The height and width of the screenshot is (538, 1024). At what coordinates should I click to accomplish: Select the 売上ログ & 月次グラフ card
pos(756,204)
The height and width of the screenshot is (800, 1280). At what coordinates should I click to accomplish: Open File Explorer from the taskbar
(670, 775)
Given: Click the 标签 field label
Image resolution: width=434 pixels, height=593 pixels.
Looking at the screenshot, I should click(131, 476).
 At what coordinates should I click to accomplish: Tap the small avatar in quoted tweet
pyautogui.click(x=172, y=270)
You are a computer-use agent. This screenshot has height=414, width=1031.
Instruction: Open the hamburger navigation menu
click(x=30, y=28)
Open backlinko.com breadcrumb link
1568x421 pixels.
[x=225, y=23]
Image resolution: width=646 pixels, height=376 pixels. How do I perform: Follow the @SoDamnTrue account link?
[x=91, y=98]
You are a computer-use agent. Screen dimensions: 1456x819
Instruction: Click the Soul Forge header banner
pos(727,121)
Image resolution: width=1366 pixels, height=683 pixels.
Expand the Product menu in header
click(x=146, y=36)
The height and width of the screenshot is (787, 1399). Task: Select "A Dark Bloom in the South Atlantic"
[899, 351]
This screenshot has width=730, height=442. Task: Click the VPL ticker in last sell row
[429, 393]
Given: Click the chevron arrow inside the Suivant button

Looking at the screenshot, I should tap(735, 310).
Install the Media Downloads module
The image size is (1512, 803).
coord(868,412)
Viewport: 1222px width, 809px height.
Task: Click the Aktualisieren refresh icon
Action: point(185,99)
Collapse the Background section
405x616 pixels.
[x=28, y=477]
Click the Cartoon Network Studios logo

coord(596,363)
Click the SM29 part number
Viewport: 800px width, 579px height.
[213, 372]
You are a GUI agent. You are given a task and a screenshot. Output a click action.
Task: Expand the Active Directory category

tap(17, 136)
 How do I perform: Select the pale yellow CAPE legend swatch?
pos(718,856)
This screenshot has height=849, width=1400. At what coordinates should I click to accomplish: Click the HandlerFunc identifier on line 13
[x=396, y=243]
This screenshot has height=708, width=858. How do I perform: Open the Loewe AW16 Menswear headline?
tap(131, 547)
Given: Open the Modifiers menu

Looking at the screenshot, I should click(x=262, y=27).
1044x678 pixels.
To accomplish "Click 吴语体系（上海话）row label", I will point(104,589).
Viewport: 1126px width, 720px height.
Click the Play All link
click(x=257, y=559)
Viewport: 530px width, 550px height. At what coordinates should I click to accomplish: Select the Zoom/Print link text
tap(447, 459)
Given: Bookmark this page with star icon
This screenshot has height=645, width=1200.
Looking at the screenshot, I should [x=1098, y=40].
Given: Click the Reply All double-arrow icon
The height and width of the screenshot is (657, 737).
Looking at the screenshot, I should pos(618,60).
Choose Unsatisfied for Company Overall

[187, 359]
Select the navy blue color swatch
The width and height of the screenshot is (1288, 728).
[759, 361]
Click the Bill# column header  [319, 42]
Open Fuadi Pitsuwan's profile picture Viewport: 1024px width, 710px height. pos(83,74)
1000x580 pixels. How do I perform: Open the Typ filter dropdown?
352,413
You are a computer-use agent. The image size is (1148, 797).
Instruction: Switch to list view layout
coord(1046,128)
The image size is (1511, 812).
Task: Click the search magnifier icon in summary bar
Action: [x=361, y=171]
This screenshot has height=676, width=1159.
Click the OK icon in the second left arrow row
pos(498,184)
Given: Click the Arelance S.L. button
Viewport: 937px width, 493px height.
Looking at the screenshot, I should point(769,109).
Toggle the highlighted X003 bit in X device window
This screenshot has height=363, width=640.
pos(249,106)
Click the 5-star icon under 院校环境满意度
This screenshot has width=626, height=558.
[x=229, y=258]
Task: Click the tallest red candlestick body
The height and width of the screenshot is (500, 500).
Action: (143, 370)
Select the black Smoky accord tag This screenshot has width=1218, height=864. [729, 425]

Stated goal:
Give the rows from the very first line through the line containing "pos(718,856)", both included, as a JSON list of strings with one string per line and blank lines left out.

Written solution:
[
  "The height and width of the screenshot is (538, 1024). At what coordinates should I click to accomplish: Select the 売上ログ & 月次グラフ card",
  "pos(756,204)",
  "The height and width of the screenshot is (800, 1280). At what coordinates should I click to accomplish: Open File Explorer from the taskbar",
  "(670, 775)",
  "Given: Click the 标签 field label",
  "Image resolution: width=434 pixels, height=593 pixels.",
  "Looking at the screenshot, I should click(131, 476).",
  " At what coordinates should I click to accomplish: Tap the small avatar in quoted tweet",
  "pyautogui.click(x=172, y=270)",
  "You are a computer-use agent. This screenshot has height=414, width=1031.",
  "Instruction: Open the hamburger navigation menu",
  "click(x=30, y=28)",
  "Open backlinko.com breadcrumb link",
  "1568x421 pixels.",
  "[x=225, y=23]",
  "Image resolution: width=646 pixels, height=376 pixels. How do I perform: Follow the @SoDamnTrue account link?",
  "[x=91, y=98]",
  "You are a computer-use agent. Screen dimensions: 1456x819",
  "Instruction: Click the Soul Forge header banner",
  "pos(727,121)",
  "Image resolution: width=1366 pixels, height=683 pixels.",
  "Expand the Product menu in header",
  "click(x=146, y=36)",
  "The height and width of the screenshot is (787, 1399). Task: Select \"A Dark Bloom in the South Atlantic\"",
  "[899, 351]",
  "This screenshot has width=730, height=442. Task: Click the VPL ticker in last sell row",
  "[429, 393]",
  "Given: Click the chevron arrow inside the Suivant button",
  "Looking at the screenshot, I should tap(735, 310).",
  "Install the Media Downloads module",
  "The image size is (1512, 803).",
  "coord(868,412)",
  "Viewport: 1222px width, 809px height.",
  "Task: Click the Aktualisieren refresh icon",
  "Action: point(185,99)",
  "Collapse the Background section",
  "405x616 pixels.",
  "[x=28, y=477]",
  "Click the Cartoon Network Studios logo",
  "coord(596,363)",
  "Click the SM29 part number",
  "Viewport: 800px width, 579px height.",
  "[213, 372]",
  "You are a GUI agent. You are given a task and a screenshot. Output a click action.",
  "Task: Expand the Active Directory category",
  "tap(17, 136)",
  " How do I perform: Select the pale yellow CAPE legend swatch?",
  "pos(718,856)"
]